THE PROBLEM – Set down exactly the lines from the first line of the records through the line that contains "Given: Open the 中国气象局全国自动站实况 source text", and leave every picture out.

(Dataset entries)
•••••
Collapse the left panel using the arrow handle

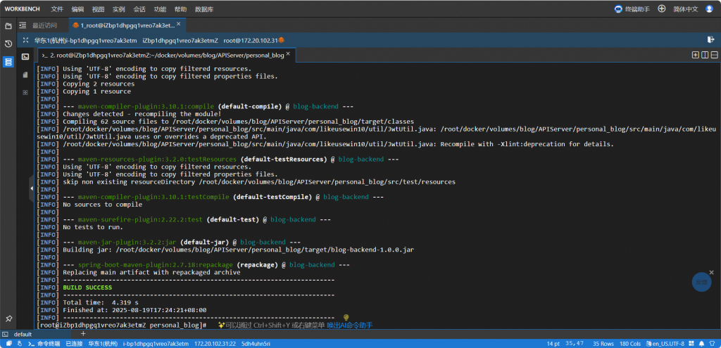click(32, 189)
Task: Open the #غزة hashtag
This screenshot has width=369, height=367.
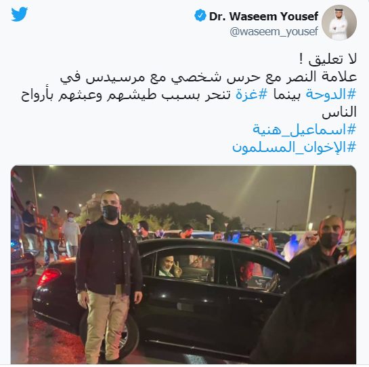Action: pyautogui.click(x=252, y=94)
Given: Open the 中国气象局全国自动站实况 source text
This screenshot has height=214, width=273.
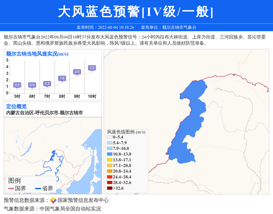Looking at the screenshot, I should [70, 209].
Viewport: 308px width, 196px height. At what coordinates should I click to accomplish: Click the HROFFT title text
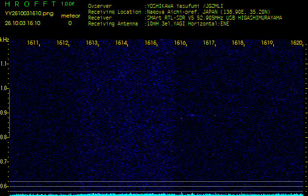coord(29,4)
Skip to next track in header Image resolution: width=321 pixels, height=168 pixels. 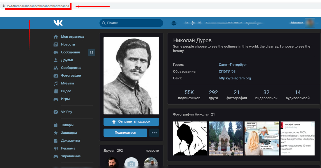point(200,23)
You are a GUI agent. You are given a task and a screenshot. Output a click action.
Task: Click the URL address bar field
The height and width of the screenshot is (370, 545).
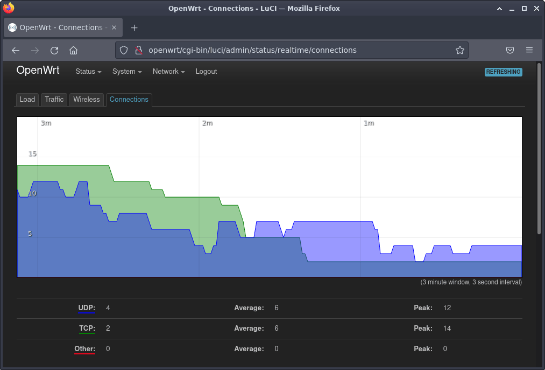point(296,50)
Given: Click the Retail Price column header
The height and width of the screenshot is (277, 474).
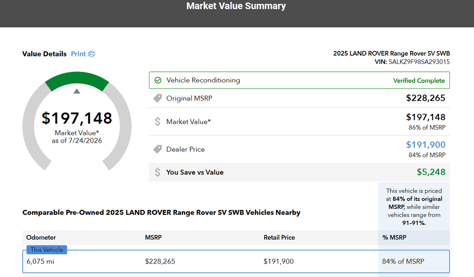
•••••
SOLUTION FOR THIS PROBLEM –
Collapse the left panel using the arrow handle

click(32, 189)
Task: Open the #غزة hashtag
This screenshot has width=369, height=367.
Action: pyautogui.click(x=252, y=94)
Given: Open the 中国气象局全国自动站实况 source text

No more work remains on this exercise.